Stored records
• • • • • • •
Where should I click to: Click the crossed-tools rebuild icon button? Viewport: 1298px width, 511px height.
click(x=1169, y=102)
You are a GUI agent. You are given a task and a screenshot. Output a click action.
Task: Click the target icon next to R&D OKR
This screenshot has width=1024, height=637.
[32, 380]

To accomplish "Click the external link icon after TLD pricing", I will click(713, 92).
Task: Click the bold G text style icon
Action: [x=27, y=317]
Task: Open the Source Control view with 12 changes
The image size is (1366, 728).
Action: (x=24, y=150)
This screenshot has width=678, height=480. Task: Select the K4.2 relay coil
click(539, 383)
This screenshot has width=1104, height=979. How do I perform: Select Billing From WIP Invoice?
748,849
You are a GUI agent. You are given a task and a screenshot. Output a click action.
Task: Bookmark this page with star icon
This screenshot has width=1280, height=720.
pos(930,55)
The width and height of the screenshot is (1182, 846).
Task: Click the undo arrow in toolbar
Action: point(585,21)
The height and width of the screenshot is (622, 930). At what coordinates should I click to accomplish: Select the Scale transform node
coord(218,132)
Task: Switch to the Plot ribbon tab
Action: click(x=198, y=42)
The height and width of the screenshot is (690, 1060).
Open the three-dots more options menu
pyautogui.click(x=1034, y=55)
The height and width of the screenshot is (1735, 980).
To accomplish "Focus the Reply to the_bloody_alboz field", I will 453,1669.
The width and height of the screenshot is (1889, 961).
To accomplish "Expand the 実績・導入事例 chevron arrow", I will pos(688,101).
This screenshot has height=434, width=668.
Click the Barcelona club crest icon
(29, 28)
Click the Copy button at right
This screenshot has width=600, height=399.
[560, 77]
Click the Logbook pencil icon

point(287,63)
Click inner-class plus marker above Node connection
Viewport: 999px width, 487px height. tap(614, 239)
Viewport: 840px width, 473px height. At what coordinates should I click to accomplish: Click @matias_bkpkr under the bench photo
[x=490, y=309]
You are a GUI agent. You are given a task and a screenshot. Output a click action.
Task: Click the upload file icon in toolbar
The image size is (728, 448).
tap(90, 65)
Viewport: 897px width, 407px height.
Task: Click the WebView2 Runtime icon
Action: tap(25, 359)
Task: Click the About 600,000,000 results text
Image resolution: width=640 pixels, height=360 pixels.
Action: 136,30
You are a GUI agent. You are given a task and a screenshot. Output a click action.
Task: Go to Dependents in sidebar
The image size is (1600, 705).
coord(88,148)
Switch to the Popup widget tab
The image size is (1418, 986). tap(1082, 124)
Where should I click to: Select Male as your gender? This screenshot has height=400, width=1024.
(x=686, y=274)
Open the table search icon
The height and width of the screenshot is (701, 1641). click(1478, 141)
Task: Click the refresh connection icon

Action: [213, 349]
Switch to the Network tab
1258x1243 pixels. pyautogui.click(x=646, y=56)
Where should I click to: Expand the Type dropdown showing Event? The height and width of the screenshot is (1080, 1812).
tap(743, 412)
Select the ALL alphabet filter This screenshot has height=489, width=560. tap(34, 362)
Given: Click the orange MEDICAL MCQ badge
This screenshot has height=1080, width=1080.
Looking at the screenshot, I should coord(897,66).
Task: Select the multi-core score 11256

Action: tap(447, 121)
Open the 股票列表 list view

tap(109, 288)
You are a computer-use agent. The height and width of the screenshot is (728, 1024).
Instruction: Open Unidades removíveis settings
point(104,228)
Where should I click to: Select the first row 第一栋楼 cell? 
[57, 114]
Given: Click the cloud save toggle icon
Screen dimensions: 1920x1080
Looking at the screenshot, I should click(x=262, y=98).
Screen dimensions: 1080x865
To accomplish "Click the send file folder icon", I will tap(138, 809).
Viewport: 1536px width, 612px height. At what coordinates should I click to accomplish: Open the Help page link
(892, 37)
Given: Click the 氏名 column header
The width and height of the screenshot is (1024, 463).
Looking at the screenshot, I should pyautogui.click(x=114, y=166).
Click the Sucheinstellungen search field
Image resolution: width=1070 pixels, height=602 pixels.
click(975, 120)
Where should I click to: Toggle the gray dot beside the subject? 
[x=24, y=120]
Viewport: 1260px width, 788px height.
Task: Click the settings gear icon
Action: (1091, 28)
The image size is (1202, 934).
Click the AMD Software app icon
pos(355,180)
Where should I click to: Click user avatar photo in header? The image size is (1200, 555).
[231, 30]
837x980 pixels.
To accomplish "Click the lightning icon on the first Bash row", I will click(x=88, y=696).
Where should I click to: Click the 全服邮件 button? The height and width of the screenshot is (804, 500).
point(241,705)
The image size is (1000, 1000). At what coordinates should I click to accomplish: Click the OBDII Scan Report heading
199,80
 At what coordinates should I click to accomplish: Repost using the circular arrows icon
• • • • • • •
* WORK TO BE COMPLETED *
Go through the data above and copy all of it exactly.

* COMPLETED EXERCISE *
Where should I click to: Click the crossed-tools rebuild icon button? Viewport: 1298px width, 511px height.
click(x=1169, y=102)
You are a GUI agent. You are given a task and a screenshot. Output a click action.
Task: Click the target icon next to R&D OKR
This screenshot has width=1024, height=637.
[32, 380]

To accomplish "Click the external link icon after TLD pricing", I will click(713, 92).
Task: Click the bold G text style icon
Action: [x=27, y=317]
Task: Open the Source Control view with 12 changes
The image size is (1366, 728).
Action: (x=24, y=150)
This screenshot has width=678, height=480. Task: Select the K4.2 relay coil
click(539, 383)
This screenshot has width=1104, height=979. How do I perform: Select Billing From WIP Invoice?
748,849
You are a GUI agent. You are given a task and a screenshot. Output a click action.
Task: Bookmark this page with star icon
This screenshot has width=1280, height=720.
pos(930,55)
The width and height of the screenshot is (1182, 846).
Task: Click the undo arrow in toolbar
Action: point(585,21)
The height and width of the screenshot is (622, 930). At what coordinates should I click to accomplish: Select the Scale transform node
coord(218,132)
Task: Switch to the Plot ribbon tab
Action: click(x=198, y=42)
The height and width of the screenshot is (690, 1060).
Open the three-dots more options menu
pyautogui.click(x=1034, y=55)
The height and width of the screenshot is (1735, 980).
To accomplish "Focus the Reply to the_bloody_alboz field", I will 453,1669.
The width and height of the screenshot is (1889, 961).
To accomplish "Expand the 実績・導入事例 chevron arrow", I will pos(688,101).
This screenshot has height=434, width=668.
Click the Barcelona club crest icon
(29, 28)
Click the Copy button at right
This screenshot has width=600, height=399.
[560, 77]
Click the Logbook pencil icon

point(287,63)
Click inner-class plus marker above Node connection
Viewport: 999px width, 487px height. tap(614, 239)
Viewport: 840px width, 473px height. At what coordinates should I click to accomplish: Click @matias_bkpkr under the bench photo
[x=490, y=309]
You are a GUI agent. You are given a task and a screenshot. Output a click action.
Task: Click the upload file icon in toolbar
The image size is (728, 448).
tap(90, 65)
Viewport: 897px width, 407px height.
Task: Click the WebView2 Runtime icon
Action: tap(25, 359)
Task: Click the About 600,000,000 results text
Image resolution: width=640 pixels, height=360 pixels.
Action: 136,30
You are a GUI agent. You are given a task and a screenshot. Output a click action.
Task: Go to Dependents in sidebar
The image size is (1600, 705).
coord(88,148)
Switch to the Popup widget tab
The image size is (1418, 986). tap(1082, 124)
Where should I click to: Select Male as your gender? This screenshot has height=400, width=1024.
(x=686, y=274)
Open the table search icon
The height and width of the screenshot is (701, 1641). click(1478, 141)
Task: Click the refresh connection icon

Action: [213, 349]
Switch to the Network tab
1258x1243 pixels. pyautogui.click(x=646, y=56)
Where should I click to: Expand the Type dropdown showing Event? The height and width of the screenshot is (1080, 1812).
tap(743, 412)
Select the ALL alphabet filter This screenshot has height=489, width=560. tap(34, 362)
Given: Click the orange MEDICAL MCQ badge
This screenshot has height=1080, width=1080.
Looking at the screenshot, I should coord(897,66).
Task: Select the multi-core score 11256

Action: tap(447, 121)
Open the 股票列表 list view

tap(109, 288)
You are a computer-use agent. The height and width of the screenshot is (728, 1024).
Instruction: Open Unidades removíveis settings
point(104,228)
Where should I click to: Select the first row 第一栋楼 cell? 
[57, 114]
Given: Click the cloud save toggle icon
Screen dimensions: 1920x1080
Looking at the screenshot, I should click(x=262, y=98).
Screen dimensions: 1080x865
To accomplish "Click the send file folder icon", I will tap(138, 809).
Viewport: 1536px width, 612px height. At what coordinates should I click to accomplish: Open the Help page link
(892, 37)
Given: Click the 氏名 column header
The width and height of the screenshot is (1024, 463).
Looking at the screenshot, I should pyautogui.click(x=114, y=166).
Click the Sucheinstellungen search field
Image resolution: width=1070 pixels, height=602 pixels.
click(975, 120)
Where should I click to: Toggle the gray dot beside the subject? 
[x=24, y=120]
Viewport: 1260px width, 788px height.
Task: Click the settings gear icon
Action: (1091, 28)
The image size is (1202, 934).
Click the AMD Software app icon
pos(355,180)
Where should I click to: Click user avatar photo in header? The image size is (1200, 555).
[231, 30]
837x980 pixels.
To accomplish "Click the lightning icon on the first Bash row", I will click(x=88, y=696).
Where should I click to: Click the 全服邮件 button? The height and width of the screenshot is (804, 500).
point(241,705)
The image size is (1000, 1000). At what coordinates should I click to accomplish: Click the OBDII Scan Report heading
199,80
 At what coordinates should I click to accomplish: Repost using the circular arrows icon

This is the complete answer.